- Problem to solve -
Return a copy of every line in the records that includes the word "Choose".
==========
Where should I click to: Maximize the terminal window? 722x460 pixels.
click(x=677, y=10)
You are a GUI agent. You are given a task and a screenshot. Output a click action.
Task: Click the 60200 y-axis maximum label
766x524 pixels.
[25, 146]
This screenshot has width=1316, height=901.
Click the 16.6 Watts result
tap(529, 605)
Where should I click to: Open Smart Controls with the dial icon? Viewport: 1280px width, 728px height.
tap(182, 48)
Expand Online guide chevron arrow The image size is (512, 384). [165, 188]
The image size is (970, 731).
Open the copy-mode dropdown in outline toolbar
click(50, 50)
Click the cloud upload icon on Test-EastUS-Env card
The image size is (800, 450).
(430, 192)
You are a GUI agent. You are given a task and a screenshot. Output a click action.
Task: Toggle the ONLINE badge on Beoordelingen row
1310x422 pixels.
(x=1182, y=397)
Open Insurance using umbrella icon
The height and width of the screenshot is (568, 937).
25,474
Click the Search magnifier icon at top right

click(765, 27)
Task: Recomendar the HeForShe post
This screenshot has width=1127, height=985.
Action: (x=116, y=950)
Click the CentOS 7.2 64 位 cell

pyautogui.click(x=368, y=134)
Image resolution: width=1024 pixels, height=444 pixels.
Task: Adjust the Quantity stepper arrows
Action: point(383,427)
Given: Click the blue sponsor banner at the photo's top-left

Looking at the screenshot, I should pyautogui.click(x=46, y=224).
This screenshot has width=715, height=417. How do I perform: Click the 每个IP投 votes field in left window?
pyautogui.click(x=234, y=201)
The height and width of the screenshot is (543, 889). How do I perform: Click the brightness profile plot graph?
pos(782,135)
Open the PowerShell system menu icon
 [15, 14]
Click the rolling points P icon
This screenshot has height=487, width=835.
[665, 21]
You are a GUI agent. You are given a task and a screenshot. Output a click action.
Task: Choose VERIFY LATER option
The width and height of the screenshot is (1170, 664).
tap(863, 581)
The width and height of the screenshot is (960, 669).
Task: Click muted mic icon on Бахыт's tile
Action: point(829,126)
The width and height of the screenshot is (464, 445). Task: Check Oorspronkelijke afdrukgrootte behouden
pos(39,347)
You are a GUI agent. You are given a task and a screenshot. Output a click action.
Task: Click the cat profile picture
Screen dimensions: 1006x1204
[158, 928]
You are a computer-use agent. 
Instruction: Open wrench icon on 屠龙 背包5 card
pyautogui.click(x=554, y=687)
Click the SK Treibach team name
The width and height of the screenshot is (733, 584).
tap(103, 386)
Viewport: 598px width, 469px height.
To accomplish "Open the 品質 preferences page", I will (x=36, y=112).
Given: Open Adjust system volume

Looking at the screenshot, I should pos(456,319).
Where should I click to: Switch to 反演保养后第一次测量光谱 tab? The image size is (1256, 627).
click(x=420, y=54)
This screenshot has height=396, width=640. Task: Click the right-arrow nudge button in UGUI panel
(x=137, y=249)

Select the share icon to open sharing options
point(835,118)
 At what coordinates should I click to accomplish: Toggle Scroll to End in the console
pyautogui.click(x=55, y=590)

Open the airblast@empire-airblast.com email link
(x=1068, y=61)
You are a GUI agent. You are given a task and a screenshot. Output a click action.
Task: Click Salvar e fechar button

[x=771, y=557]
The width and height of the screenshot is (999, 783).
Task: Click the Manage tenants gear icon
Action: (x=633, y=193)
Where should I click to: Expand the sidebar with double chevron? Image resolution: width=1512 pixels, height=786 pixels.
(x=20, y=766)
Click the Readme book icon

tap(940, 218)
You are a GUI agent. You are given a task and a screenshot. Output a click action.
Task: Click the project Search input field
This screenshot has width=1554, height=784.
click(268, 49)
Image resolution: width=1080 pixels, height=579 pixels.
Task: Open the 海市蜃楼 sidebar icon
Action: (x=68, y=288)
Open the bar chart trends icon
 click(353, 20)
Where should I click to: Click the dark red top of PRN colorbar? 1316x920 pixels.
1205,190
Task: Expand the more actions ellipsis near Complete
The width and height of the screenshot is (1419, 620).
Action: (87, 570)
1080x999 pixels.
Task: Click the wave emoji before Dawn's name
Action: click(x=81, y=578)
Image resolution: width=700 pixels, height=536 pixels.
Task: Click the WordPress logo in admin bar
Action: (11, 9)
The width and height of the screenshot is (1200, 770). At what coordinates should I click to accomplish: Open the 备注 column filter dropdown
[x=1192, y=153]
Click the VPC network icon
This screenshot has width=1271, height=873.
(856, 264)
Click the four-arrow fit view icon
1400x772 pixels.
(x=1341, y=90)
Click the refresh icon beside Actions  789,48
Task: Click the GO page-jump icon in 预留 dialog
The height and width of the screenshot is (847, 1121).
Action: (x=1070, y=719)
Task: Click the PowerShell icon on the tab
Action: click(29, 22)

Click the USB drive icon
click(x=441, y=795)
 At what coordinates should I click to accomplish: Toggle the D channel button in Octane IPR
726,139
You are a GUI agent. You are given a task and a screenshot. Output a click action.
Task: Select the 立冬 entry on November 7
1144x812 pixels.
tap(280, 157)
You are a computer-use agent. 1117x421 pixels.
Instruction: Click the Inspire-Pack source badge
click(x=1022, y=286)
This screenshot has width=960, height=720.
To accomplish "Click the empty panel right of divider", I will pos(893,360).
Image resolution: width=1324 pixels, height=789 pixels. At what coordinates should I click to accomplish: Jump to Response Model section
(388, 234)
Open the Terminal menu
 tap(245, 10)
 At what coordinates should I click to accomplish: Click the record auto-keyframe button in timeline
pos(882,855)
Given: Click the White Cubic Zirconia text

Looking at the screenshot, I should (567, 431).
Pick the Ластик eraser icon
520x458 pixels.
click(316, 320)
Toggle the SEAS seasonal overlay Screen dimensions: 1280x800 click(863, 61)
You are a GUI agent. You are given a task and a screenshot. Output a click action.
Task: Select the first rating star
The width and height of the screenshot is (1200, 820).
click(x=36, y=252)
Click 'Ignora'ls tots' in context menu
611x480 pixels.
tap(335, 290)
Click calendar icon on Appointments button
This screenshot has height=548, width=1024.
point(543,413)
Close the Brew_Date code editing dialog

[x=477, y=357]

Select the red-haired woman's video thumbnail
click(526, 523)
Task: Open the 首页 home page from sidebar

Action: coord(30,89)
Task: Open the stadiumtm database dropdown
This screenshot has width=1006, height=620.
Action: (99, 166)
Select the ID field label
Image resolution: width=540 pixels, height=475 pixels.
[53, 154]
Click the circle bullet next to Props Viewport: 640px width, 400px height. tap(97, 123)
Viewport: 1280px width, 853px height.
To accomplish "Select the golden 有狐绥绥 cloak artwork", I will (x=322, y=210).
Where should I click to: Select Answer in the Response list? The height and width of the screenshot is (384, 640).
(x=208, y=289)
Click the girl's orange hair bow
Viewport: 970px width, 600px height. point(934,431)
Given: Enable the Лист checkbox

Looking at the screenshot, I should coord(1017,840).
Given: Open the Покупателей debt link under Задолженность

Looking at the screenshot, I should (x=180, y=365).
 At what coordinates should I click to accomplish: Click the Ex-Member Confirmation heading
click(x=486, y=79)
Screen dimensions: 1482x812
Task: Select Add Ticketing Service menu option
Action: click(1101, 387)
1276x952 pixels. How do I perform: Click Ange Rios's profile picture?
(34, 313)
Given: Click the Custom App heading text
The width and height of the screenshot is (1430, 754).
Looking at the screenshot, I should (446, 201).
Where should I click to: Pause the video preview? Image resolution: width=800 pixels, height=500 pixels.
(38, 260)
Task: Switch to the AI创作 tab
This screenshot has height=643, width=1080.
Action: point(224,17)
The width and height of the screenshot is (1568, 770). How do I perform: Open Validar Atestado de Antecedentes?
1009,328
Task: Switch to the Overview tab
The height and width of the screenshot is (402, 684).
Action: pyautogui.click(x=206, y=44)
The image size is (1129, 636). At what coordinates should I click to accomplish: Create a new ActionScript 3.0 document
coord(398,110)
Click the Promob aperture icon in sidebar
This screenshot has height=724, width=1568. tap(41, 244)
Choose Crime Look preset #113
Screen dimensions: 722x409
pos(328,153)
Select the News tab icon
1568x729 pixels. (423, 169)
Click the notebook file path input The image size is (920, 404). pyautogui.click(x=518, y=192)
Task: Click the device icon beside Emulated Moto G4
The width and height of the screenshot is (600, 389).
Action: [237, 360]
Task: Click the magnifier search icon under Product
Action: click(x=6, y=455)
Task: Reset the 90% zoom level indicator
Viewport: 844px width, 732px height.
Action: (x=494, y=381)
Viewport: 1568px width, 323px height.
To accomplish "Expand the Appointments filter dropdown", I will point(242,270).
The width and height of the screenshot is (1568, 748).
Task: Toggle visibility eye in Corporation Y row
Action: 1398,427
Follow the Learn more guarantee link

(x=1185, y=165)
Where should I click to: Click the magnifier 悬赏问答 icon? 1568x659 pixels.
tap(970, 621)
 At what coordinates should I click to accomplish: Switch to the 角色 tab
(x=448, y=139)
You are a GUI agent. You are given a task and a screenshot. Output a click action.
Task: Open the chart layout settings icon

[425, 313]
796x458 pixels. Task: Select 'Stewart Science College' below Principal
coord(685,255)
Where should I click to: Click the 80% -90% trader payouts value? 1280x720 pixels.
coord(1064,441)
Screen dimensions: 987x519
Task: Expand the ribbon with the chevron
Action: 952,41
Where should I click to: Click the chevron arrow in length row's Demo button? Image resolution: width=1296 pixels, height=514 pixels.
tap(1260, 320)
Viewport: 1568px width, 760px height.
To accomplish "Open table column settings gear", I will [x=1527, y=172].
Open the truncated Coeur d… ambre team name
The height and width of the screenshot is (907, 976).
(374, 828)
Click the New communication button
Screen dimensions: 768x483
==========
- Exercise answer -
Task: Choose VERIFY LATER option
Choose Crime Look preset #113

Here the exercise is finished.